Now, armed with new evidence, Baum led the fight to vacate the conviction. He filed a motion in 1995 based on the woman's statement that her husband was the killer, but after a hearing that motion was denied. David spent another 17 years in jail before Baum's motion was renewed based on an eyewitness recantation. On March 21, 2013, after more than two decades behind bars, Ranta was flown from prison to a Brooklyn courtroom where the charges were dismissed, and he was released.
“I was sitting in the courtroom and couldn’t hold back the tears,” said Baum. “We’d waited so long to see justice served. It was tragic that David spent 23 years in jail for a murder he did not commit, but it was incredibly thrilling that he was finally exonerated.”
What Baum didn’t know at the time was that his former client’s newfound freedom would help set off a firestorm that would eventually see more than a dozen wrongful convictions overturned.
“David’s exoneration cast a spotlight on inappropriate investigation tactics,” said Baum. “One-witness identifications and/or false confessions were the M.O. in New York at the time.”
A few months after Ranta was released, The New York Times reported on accusations that Scarcella mishandled a number of investigations: fabricating evidence, coercing witnesses and concealing evidence of defendants’ innocence. The article reported that one person testified as an eyewitness in six separate, unrelated murder cases involving Scarcella. Soon after the Times’ story, the Brooklyn Conviction Integrity Unit began to re-investigate Scarcella’s cases.
“In a lot of ways, it started with David,” said Baum. “Acquittals are fulfilling every time, but his exoneration was a professional and personal highpoint. It was absolutely the highlight of my career.”

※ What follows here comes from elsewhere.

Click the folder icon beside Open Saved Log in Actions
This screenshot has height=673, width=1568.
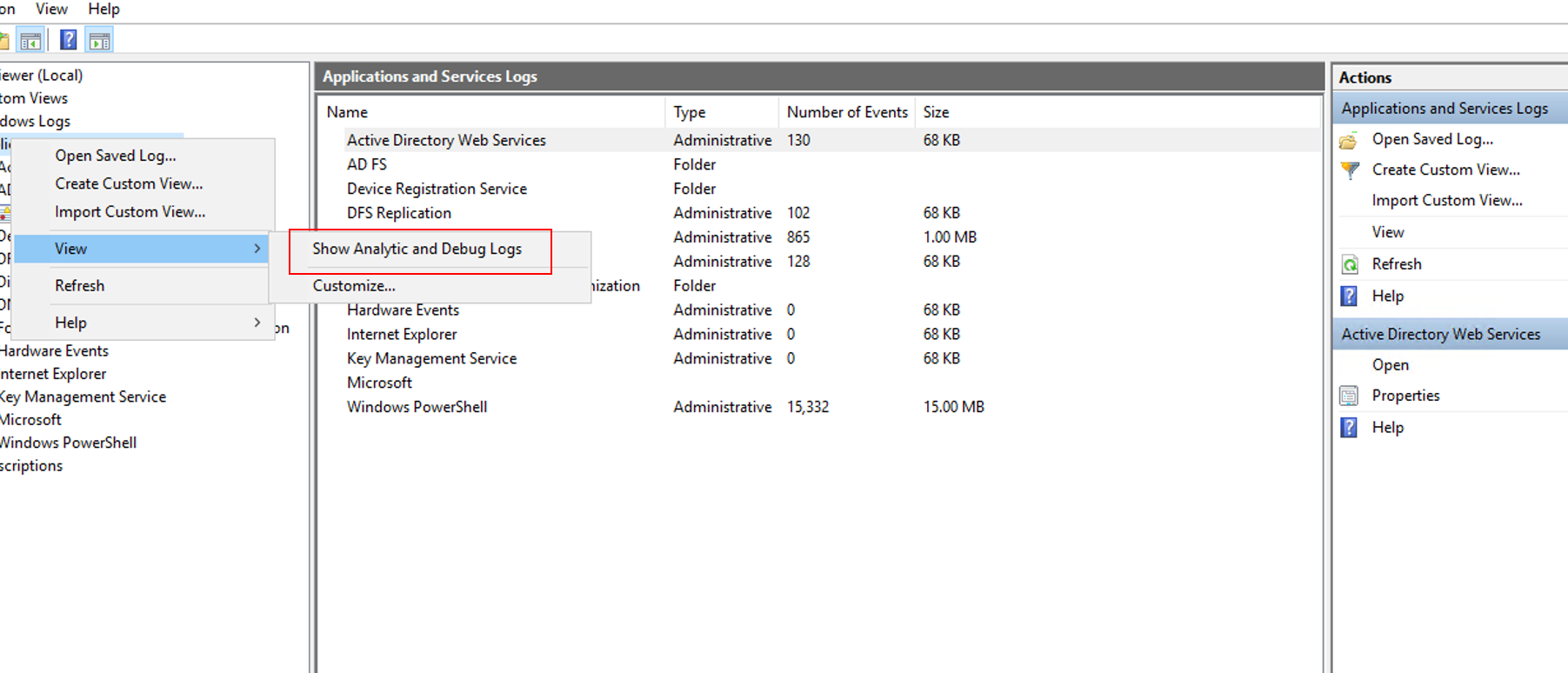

The David Ranta case was just one of 30 murder cases tried by Baum. He appeared several times before the Appellate Division, First and Second Departments, and the New York State Court of Appeals. He joined Brooklyn Defender Services in 1996. He now supervises their newly formed Homicide Practice and remains one of their top senior trial lawyers.
Born and raised in the Bensonhurst section of Brooklyn, New York, Baum enrolled at SUNY New Paltz at the age of 16 and later attended the New England School of Law. He began his career as a prosecutor in the Kings County District Attorney’s Office where he served in the Appeals and Rackets Bureaus. He entered private practice in 1981 with a focus on criminal defense, civil litigation and appeals.
“There is no greater calling than the defense of the indigent,” said Baum. “I love what I do, and I am blessed to have the opportunity to serve the people of Brooklyn.”